The attacker is assumed to be an experienced hacker. Hence, he is assumed to possess standard tools including a general purpose computing device such as a modern laptop which gives him much higher resources than remaining nodes in the network. Furthermore, air-sniffing tools like Wireshark to capture wireless communication and tools to substitute the content of messages and insert new messages into the network are assumed to be be available to this class of attackers.
The outsider attacker is not limited to a single device. Multiple laptops enable the attacker to establish out-of-band communication between attacking devices. Furthermore, he may install malicious hardware, like directed or more sensitive antennas, to influence the signal propagation of the in-band communication and to increase his transmission and reception range.

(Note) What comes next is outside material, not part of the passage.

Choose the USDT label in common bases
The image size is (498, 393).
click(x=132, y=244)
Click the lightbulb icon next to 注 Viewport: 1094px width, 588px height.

Insider attacker All characteristics of the outsider attacker apply to the insider attacker as well. Additionally, the insider attacker is assumed to have obtained a set of security keys.
This might be done by an insider (traitor) actually selling or providing cryptographic keys, or by compromising one or more devices of the network. For instance, a memory readout enables him to extract routing information and security keys which he copies to an additional laptop-class device. Hence, he is able to act as an authorized entity with the same privileges of the compromised node. It is further assumed that these privileges allow the insider attacker to function as a router in the network.